Connect to OneLake in Microsoft Fabric with HDInsight on AKS cluster for Apache Flink®
Important
This feature is currently in preview. The Supplemental Terms of Use for Microsoft Azure Previews include more legal terms that apply to Azure features that are in beta, in preview, or otherwise not yet released into general availability. For information about this specific preview, see Azure HDInsight on AKS preview information. For questions or feature suggestions, please submit a request on AskHDInsight with the details and follow us for more updates on Azure HDInsight Community.
This example demonstrates on how to use HDInsight on AKS cluster for Apache Flink® with Microsoft Fabric.
Microsoft Fabric is an all-in-one analytics solution for enterprises that covers everything from data movement to data science, Real-Time Analytics, and business intelligence. It offers a comprehensive suite of services, including data lake, data engineering, and data integration, all in one place.

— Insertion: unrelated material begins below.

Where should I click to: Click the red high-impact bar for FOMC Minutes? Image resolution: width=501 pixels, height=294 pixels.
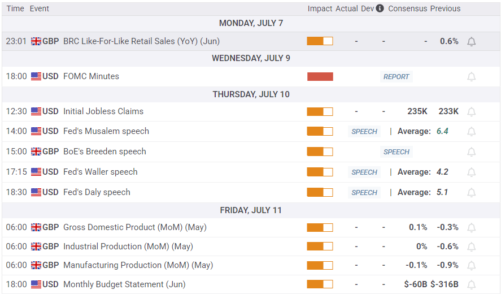pyautogui.click(x=320, y=77)
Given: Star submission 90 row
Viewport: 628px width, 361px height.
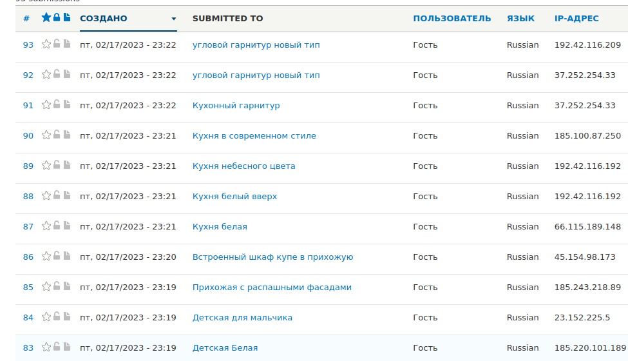Looking at the screenshot, I should 46,135.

With Fabric, you don't need to piece together different services from multiple vendors. Instead, you can enjoy a highly integrated, end-to-end, and easy-to-use product that is designed to simplify your analytics needs.
In this example, you learn how to connect to OneLake in Microsoft Fabric with HDInsight on AKS cluster for Apache Flink.
Prerequisites
- Flink cluster on HDInsight on AKS
- Create a License Mode of at least Premium Capacity Workspace on Power BI
- Create a Lake House on this workspace
Connect to One Lake Storage
Microsoft Fabric and Lakehouse
Lakehouse in Microsoft Fabric
Microsoft Fabric Lakehouse is a data architecture platform for storing, managing, and analyzing structured and unstructured data in a single location.
Note
Microsoft Fabric is in preview
Managed identity access to the Fabric workspace
In this step, we provide access to the user managed identity to Fabric. You're required to type the user assigned managed identity and add to your Fabric workspace.
Prepare a Delta table under LakeHouse Files folder
In this step, you see how we prepare a Delta table on the lakehouse on Microsoft Fabric; Flink developers can build into broader Lakehouse architecture with this setup.
Apache Flink DataStream Source code
In this step, we prepare the jar to submit to the HDInsight on AKS, Apache Flink cluster.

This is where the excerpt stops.